Despite the term, most tone deaf people can hear music perfectly well - they just can't sing.
And many aren't tone deaf at all - they simply lack confidence and practice, particularly if their tunelessness was criticised as a child.
"A very small proportion of the population are truly tone deaf," says Dr Daniel Mullensiefen of Goldsmiths University of London, co-creator of the BBC's new musicality test, which explores whether enthusiasm for music - rather than formal training alone - helps confer ability.
"Traditionally, musicality was defined as something that you got from practising for hours in a darkened room. But we want to show it's a much broader and wider concept."
So it could be measured by how often - and attentively - you listen to music, how avidly you talk about it, and whether you can tap out a beat.
There's no singing involved in the BBC test, but it does include tapping beats and sorting clips by genre. So those who claim to be tone deaf may score higher than expected, and feel encouraged to have a crack at making music.
And the easiest instrument to try is the human voice.

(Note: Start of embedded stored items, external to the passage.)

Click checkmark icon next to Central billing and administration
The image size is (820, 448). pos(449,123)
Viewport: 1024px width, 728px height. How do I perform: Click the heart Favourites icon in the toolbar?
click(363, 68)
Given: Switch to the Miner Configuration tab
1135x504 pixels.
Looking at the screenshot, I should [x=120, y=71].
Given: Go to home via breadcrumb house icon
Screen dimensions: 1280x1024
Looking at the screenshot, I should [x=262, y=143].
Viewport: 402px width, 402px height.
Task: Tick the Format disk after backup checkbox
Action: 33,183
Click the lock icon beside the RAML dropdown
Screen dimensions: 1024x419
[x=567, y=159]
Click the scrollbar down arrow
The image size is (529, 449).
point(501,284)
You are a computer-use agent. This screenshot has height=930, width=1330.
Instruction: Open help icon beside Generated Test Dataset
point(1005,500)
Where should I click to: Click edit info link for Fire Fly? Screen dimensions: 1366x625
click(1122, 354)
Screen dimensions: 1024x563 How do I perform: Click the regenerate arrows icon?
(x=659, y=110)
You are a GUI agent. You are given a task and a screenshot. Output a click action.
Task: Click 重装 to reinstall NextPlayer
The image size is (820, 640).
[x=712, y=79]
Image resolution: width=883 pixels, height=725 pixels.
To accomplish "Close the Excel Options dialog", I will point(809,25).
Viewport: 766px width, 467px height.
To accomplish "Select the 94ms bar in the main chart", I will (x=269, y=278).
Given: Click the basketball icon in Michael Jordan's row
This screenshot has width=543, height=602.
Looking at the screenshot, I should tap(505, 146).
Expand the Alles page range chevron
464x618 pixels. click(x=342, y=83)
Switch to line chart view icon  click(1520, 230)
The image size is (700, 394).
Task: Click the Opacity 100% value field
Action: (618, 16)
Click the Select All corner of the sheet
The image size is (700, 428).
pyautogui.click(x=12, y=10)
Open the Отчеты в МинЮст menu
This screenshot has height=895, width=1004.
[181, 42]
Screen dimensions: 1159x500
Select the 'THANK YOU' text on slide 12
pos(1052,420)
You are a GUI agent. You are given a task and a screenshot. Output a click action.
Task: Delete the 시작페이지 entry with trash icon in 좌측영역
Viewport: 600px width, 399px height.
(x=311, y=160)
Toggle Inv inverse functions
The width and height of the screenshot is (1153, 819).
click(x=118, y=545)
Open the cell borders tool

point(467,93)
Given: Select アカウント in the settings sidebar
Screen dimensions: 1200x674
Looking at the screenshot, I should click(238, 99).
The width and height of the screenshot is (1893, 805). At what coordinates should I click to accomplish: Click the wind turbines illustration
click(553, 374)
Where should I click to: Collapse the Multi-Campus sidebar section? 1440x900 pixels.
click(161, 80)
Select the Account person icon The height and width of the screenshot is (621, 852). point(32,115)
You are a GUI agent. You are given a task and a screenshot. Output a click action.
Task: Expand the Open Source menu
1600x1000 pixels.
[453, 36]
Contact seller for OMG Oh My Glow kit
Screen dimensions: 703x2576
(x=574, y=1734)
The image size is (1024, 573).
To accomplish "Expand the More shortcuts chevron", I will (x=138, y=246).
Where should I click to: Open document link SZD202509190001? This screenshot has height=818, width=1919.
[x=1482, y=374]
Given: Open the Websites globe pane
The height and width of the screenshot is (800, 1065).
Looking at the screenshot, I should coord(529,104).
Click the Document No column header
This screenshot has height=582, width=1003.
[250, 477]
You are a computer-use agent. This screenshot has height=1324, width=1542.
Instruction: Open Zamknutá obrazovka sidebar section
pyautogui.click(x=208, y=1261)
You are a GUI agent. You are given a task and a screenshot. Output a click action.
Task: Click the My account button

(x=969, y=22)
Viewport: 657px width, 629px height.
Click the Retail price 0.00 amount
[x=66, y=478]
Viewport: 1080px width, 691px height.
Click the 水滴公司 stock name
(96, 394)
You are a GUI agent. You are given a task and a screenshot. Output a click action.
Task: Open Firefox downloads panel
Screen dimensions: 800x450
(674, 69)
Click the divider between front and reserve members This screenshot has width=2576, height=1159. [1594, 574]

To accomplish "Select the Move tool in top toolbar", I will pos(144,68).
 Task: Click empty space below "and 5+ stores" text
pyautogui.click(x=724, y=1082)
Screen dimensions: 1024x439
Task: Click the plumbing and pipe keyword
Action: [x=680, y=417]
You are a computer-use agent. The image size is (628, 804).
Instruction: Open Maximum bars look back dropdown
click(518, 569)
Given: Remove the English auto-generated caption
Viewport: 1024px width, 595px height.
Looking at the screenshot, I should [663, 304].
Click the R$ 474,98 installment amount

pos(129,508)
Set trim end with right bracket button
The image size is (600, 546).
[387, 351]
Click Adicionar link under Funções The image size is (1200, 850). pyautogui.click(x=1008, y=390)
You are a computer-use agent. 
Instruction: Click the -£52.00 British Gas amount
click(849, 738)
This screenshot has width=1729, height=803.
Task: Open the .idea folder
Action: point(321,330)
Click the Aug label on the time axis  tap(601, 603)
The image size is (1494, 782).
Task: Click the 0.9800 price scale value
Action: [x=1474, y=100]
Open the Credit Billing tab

Most people can learn to sing better, says Andrea Brown of Morley College, a south London adult education centre which for 15 years has run Can't Sing Choirs and vocal courses for the tuneless.
"Less than 2% of the students I've trained have been profoundly tone deaf. Everyone has their own unique voice," says Brown diplomatically.
"Some are really quite off-piste at first, and need extra help one-on-one. Most tend to be shy about their voice, and we try to coax more sound out of them. Doing singing lessons is like going to the gym - you've got to exercise the right muscles."
So little time has she with claims of tunelessness that one course is called Tone Deaf? No Way. Other colleges and music teachers around the UK offer similarly titled classes and choirs - all of which provide safety in numbers for those lacking in vocal confidence.
Beginners are taught how to change the pitch of the notes they sing, the same way their voices go up and down when talking.
"A lot of the exercises we do with absolute beginners are speaking, not singing. The larynx is moveable and they can pitch their voices. We teach them to co-ordinate what they hear with the sound they make."
There are also rhythm games, breathing and posture exercises.
And for those harbouring hurtful memories of trying to sing a note played on the school piano by an increasingly irate teacher, a word of comfort - it's harder to match a piano note than a tone sung by another voice.
"It can help to have a male and a female singing tutor, so the men and women in the class can hear voices with broadly similar tones to their own," says Brown.
The California-based composer, William A Mathieu, has run tone deaf singing courses for years. He estimates one in 20 people consider themselves tone deaf, usually after being labelled as such in childhood.
He explains why in an audio book on his tone deaf choirs.
"If, in your early student life, you were slightly slower to perceive pitch relationship, it wasn't long before you were given by your peers, or an insensitive teacher, the identity of 'the one who can't sing'."
The first day is spent sharing stories of hurtful words and shattered confidence. Next, he gets participants to make fluctuating and non-fluctuating sounds, imitating a siren for the first and a dial tone for the latter.
Then Mathieu moves on to note matching. Instead of asking non-singers to match a note sung by a tutor or played on a piano, he asks them to sing a tone, and the tutor then matches it. Hey presto, for the first time, they are singing in tune with someone else.
"An entire class of 10 tone-deafers singing one pitch is a triumph and the excitement is hard to contain," he says.
Within eight to 10 sessions, simple part-singing can be tried. "In 20 years, I have yet to find the singer who can't be aided by a little resonant musical guidance," Mathieu tells the BBC News Magazine.